> _Stored rows_
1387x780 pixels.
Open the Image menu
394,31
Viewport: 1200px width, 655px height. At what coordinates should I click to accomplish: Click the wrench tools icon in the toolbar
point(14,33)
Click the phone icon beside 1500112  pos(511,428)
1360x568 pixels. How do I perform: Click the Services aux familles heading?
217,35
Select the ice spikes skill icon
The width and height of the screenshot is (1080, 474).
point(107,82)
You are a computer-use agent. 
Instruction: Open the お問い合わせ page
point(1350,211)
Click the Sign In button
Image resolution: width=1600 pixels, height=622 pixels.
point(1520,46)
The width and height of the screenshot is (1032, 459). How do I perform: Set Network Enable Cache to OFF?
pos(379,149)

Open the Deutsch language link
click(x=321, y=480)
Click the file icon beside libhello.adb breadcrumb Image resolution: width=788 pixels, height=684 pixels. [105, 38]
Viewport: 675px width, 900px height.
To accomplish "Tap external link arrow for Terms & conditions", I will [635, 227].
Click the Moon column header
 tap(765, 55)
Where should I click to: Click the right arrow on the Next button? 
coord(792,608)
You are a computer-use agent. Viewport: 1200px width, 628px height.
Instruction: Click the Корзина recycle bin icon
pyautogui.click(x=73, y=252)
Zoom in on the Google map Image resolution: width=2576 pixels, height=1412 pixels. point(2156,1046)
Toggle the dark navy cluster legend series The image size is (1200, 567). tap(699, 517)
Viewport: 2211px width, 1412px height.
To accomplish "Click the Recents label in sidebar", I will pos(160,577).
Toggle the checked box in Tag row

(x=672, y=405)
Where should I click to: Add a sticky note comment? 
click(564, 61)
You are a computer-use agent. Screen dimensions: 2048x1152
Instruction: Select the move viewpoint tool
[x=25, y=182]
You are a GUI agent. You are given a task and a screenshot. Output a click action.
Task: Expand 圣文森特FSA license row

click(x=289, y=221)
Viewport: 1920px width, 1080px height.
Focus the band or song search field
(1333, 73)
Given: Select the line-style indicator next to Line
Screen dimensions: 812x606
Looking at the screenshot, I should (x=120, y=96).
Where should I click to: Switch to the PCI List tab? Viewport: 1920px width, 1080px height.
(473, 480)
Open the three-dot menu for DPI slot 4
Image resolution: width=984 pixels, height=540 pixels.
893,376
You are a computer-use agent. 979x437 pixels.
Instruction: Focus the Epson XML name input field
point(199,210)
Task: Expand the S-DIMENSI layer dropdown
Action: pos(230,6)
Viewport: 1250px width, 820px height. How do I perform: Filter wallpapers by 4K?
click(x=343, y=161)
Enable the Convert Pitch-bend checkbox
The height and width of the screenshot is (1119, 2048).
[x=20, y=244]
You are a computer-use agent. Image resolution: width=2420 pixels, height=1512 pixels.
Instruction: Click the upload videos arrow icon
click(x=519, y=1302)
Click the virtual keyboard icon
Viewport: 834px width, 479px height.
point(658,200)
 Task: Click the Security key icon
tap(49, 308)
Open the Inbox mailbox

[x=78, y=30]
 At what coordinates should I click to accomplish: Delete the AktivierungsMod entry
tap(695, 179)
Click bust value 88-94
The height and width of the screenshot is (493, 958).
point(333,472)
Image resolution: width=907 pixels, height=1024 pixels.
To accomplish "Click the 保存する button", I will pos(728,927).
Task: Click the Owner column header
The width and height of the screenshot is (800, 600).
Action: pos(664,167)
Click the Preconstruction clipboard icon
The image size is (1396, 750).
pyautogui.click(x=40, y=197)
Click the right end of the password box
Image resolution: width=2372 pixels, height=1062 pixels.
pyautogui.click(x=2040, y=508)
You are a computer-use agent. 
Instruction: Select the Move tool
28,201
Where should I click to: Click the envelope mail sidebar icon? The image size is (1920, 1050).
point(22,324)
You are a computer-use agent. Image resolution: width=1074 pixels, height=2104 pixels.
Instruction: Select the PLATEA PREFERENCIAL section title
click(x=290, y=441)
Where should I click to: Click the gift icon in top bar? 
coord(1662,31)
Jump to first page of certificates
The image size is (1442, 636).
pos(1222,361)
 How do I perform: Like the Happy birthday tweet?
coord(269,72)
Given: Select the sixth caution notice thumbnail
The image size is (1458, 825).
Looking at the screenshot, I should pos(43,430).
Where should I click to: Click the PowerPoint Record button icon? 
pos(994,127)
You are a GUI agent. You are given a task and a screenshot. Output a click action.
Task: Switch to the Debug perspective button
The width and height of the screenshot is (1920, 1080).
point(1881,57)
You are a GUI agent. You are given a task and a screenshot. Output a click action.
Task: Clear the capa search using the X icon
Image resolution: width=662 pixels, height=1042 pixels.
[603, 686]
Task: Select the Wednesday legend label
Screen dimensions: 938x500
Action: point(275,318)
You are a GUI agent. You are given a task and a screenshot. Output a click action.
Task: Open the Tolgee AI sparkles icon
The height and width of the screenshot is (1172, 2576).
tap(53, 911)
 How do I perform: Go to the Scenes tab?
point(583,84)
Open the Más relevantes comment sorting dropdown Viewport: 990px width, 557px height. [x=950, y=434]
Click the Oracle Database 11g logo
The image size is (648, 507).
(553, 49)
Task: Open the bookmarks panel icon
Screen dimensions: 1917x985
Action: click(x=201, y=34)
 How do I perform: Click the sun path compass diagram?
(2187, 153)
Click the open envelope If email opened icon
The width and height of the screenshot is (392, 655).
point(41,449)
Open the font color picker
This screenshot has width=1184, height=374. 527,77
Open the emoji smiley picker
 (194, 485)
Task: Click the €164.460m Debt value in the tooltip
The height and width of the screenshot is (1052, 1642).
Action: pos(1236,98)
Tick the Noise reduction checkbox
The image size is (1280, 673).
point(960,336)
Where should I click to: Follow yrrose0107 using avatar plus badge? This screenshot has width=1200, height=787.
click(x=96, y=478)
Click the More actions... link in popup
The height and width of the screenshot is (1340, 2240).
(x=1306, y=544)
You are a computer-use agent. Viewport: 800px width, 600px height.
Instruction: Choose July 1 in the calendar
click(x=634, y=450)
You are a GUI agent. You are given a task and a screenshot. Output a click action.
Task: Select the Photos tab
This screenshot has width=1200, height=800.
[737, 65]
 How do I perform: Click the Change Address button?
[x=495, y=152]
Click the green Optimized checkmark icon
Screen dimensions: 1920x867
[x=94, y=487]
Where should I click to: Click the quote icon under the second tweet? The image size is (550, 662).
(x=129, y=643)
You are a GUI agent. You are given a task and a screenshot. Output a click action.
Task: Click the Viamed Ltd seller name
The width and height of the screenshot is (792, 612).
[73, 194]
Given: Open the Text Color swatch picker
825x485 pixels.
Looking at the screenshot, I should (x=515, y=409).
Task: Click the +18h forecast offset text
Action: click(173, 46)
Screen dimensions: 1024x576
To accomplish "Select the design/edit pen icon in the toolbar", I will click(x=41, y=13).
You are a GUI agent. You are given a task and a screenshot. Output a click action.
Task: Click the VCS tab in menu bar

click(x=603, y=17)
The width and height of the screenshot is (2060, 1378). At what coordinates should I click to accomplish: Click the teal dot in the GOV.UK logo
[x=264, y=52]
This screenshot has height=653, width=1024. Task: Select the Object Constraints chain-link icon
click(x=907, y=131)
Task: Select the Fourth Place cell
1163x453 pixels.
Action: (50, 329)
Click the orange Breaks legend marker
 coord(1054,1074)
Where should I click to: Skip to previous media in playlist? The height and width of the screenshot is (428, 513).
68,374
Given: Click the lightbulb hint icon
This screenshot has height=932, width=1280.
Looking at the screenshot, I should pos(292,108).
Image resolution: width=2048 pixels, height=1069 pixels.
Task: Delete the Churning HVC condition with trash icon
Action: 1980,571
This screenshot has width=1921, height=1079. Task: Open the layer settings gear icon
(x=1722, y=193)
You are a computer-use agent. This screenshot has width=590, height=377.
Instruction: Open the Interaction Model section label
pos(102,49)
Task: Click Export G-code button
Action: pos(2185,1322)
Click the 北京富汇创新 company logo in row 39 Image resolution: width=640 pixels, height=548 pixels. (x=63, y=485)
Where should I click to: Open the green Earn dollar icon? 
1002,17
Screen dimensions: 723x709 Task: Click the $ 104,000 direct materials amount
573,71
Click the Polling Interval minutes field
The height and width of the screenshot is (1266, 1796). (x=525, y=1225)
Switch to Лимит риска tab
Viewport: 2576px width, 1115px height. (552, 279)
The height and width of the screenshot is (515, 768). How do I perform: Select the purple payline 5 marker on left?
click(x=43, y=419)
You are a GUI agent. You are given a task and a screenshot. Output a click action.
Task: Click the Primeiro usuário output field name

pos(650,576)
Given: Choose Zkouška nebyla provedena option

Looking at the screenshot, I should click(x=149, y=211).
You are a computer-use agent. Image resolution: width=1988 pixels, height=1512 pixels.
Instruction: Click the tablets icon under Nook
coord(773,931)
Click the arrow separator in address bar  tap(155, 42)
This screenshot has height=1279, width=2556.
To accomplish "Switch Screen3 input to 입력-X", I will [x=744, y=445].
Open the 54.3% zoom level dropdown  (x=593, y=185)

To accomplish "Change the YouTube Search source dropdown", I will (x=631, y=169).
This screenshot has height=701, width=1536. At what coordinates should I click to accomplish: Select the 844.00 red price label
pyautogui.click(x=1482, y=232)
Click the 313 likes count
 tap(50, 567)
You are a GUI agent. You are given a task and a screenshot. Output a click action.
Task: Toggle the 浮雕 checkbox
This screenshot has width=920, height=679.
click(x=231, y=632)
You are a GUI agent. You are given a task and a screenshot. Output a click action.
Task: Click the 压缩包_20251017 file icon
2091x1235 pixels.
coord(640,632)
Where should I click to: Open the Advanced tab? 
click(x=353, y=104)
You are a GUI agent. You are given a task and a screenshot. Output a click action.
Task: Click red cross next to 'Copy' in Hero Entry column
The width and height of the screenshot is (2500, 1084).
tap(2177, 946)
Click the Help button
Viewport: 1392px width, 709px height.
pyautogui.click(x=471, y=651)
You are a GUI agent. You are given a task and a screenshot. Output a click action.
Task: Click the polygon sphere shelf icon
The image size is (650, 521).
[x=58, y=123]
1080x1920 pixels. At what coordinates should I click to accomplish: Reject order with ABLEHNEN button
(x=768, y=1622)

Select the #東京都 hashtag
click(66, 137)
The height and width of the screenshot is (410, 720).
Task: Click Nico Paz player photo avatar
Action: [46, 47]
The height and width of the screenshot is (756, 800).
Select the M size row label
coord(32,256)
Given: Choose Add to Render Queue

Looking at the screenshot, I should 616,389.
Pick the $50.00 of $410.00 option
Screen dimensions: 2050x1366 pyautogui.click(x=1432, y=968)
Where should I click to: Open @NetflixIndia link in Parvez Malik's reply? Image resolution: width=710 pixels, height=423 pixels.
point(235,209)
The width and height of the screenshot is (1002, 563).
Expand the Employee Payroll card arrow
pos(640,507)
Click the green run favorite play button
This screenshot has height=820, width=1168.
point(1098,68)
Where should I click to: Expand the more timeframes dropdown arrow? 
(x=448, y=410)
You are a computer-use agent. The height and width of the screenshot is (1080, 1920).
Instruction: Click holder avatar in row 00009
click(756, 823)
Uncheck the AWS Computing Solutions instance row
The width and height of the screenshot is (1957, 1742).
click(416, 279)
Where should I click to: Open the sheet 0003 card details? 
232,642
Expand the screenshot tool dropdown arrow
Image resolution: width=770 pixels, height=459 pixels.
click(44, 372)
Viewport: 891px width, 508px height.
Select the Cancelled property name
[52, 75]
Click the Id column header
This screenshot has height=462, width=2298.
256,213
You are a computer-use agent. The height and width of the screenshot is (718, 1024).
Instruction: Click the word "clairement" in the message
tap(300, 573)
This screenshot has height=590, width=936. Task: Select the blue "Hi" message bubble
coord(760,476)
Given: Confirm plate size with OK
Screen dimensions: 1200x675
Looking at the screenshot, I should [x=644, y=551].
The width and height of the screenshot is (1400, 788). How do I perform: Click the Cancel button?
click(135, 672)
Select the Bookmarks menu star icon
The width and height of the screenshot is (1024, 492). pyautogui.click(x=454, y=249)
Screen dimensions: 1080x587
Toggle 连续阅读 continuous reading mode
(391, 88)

> _Required work_
Retype the listing above word for word, beginning at the line that has "Given: Choose Zkouška nebyla provedena option" and stopping after the line that has "click(x=231, y=632)".

> _Output below_
Given: Choose Zkouška nebyla provedena option

Looking at the screenshot, I should click(x=149, y=211).
You are a computer-use agent. Image resolution: width=1988 pixels, height=1512 pixels.
Instruction: Click the tablets icon under Nook
coord(773,931)
Click the arrow separator in address bar  tap(155, 42)
This screenshot has height=1279, width=2556.
To accomplish "Switch Screen3 input to 입력-X", I will [x=744, y=445].
Open the 54.3% zoom level dropdown  (x=593, y=185)

To accomplish "Change the YouTube Search source dropdown", I will (x=631, y=169).
This screenshot has height=701, width=1536. At what coordinates should I click to accomplish: Select the 844.00 red price label
pyautogui.click(x=1482, y=232)
Click the 313 likes count
 tap(50, 567)
You are a GUI agent. You are given a task and a screenshot. Output a click action.
Task: Toggle the 浮雕 checkbox
This screenshot has width=920, height=679.
click(x=231, y=632)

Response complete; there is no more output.